I will end this rambling paper as I began it. Why does this splendid Alpine region of ours, so rich in beauty and in all varieties of interest, attract so few? For a party of two or three, a trip of seven or eight weeks amid its solitudes need not cost each one more than many spend during a couple of months at some fashionable seaside resort.
To get competent guides is the chief difficulty. The men who can or will take an outfit through a mountainous country, where they have never been before, are few and far between; and the so-called certificated guides, numerous enough in the park, know little or nothing of the country beyond it. The charges, too, in the park for transport are excessive. Cooke City, Gallatin County, Montana, the mining-camp I have referred to, is the best place I know for securing men. A railway will soon connect it with the Northern Pacific; and meanwhile, from June till December, a stage runs three times a week to the Mammoth Hot Springs. But some good hunters are still to be found at Billings and Bozeman on the Northern Pacific Railroad. On one of the most successful trips I ever made we had no guides at all.
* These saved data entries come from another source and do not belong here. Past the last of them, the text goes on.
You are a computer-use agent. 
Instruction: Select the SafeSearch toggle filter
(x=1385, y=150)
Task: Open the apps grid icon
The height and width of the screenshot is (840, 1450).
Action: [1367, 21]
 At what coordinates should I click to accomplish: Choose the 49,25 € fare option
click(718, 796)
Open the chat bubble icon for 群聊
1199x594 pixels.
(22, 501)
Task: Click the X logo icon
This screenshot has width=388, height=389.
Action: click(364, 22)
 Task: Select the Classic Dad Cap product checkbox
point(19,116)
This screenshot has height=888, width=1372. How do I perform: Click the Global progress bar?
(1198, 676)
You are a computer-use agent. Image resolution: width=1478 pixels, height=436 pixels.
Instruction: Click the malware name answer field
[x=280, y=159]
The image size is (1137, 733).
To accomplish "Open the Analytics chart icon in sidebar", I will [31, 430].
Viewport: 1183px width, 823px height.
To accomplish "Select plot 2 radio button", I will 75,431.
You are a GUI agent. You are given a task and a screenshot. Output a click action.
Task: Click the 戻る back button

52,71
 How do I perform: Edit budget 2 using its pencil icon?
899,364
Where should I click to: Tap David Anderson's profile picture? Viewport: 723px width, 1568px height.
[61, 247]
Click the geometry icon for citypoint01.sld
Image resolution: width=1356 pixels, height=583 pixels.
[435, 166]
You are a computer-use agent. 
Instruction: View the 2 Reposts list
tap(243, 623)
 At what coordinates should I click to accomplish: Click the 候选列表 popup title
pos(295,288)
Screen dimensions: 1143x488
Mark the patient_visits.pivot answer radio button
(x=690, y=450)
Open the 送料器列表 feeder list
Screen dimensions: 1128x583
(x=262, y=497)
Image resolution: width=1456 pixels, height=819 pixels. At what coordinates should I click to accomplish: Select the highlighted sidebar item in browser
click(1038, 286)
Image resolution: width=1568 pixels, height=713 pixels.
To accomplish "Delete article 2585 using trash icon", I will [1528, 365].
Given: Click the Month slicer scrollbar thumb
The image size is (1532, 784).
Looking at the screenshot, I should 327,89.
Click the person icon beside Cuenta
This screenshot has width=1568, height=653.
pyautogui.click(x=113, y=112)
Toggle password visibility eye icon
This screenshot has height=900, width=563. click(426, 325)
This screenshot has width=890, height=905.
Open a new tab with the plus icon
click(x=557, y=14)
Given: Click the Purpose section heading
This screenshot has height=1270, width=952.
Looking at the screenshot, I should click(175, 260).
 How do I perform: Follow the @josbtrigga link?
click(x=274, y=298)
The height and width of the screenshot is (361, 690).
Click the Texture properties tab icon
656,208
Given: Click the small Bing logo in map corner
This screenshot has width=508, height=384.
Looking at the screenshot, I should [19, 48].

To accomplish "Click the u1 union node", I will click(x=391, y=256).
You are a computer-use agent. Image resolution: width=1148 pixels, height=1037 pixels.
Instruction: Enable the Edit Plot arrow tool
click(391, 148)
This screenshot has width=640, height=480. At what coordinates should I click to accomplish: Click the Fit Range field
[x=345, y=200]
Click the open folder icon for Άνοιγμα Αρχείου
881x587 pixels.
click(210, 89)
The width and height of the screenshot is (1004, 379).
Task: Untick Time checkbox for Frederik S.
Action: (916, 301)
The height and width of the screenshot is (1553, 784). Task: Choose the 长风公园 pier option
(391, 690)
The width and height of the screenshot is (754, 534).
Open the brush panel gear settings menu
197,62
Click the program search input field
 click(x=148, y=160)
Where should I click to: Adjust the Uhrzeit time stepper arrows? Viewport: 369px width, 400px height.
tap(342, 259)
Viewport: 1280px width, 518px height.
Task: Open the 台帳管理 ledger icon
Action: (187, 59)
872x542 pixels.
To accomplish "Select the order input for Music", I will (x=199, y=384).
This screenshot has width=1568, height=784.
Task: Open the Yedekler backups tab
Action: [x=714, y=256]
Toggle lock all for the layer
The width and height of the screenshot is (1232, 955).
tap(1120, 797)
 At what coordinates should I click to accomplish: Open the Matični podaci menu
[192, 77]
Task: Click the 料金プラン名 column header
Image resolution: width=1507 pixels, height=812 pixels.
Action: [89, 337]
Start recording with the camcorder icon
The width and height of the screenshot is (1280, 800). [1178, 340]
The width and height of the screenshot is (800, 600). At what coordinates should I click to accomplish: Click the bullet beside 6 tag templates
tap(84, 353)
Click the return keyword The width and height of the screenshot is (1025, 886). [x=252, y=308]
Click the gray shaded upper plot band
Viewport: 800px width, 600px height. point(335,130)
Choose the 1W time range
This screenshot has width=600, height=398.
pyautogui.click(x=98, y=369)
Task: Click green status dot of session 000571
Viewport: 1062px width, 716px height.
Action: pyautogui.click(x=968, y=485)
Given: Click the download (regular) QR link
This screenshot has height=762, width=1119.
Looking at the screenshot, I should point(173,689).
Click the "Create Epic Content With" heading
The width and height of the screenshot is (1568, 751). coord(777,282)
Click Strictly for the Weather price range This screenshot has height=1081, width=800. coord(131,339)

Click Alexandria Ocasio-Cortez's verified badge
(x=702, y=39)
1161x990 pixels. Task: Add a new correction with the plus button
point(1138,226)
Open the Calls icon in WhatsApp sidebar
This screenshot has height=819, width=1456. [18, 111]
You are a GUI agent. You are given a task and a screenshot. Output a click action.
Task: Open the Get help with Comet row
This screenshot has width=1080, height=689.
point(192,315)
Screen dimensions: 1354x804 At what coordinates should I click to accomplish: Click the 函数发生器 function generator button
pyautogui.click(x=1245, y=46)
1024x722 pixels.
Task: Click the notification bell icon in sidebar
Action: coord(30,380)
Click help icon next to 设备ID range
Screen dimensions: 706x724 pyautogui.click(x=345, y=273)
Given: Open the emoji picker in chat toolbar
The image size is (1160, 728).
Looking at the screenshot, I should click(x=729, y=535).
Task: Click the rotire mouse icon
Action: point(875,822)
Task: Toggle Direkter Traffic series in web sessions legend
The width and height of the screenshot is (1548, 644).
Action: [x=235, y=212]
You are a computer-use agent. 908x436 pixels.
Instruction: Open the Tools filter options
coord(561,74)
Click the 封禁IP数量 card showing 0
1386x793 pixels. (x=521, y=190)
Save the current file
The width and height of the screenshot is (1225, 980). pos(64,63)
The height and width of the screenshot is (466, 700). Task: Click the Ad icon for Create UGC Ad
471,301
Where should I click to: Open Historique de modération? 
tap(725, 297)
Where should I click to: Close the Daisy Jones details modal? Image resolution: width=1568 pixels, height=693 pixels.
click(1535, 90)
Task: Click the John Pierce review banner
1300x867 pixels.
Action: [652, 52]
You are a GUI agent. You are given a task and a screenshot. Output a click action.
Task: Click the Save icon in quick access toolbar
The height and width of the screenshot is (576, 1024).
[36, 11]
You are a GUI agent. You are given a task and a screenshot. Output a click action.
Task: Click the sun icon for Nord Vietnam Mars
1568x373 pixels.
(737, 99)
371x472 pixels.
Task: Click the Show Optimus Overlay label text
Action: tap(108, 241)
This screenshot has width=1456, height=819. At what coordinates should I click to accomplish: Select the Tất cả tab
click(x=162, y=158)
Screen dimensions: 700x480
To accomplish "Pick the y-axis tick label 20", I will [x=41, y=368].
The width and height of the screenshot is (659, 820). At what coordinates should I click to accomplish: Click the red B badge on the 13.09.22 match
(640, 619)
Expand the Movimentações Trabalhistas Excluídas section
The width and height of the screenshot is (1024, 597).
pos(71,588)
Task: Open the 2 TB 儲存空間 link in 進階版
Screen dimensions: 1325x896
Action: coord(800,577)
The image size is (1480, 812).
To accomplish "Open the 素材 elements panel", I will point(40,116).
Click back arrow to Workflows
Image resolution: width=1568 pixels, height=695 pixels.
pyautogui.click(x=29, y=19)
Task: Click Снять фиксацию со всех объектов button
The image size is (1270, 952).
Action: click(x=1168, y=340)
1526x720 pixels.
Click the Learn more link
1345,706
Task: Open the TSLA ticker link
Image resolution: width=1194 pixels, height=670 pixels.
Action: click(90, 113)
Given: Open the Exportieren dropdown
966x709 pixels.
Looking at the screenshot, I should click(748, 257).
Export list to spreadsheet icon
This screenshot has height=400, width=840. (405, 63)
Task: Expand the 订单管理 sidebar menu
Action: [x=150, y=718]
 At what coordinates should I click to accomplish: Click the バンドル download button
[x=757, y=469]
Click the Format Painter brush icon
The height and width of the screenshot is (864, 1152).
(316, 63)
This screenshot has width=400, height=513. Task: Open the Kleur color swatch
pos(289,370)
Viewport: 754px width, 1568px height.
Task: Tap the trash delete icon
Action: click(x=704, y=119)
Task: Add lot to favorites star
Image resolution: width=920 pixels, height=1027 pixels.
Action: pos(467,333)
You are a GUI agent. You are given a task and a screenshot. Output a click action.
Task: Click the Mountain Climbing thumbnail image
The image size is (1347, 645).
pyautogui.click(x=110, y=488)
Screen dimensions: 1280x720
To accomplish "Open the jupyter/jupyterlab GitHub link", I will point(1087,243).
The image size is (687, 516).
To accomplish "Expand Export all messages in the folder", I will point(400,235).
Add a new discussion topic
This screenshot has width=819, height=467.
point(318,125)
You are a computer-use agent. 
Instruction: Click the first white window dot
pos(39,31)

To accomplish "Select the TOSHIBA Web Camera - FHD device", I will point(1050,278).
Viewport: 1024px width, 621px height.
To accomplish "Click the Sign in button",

I steered the party by such aid as the map afforded. So long as wc went slowly, sending one of the party forward, day by day, to hunt a trail, we did very well. We only got into one scrape that might have ended seriously, and that came from foolishly venturing down a canon none of us had ever explored. Go slow; and go nowhere unless you are sure you can, at the worst, retrace your steps, and you will enjoy your trip.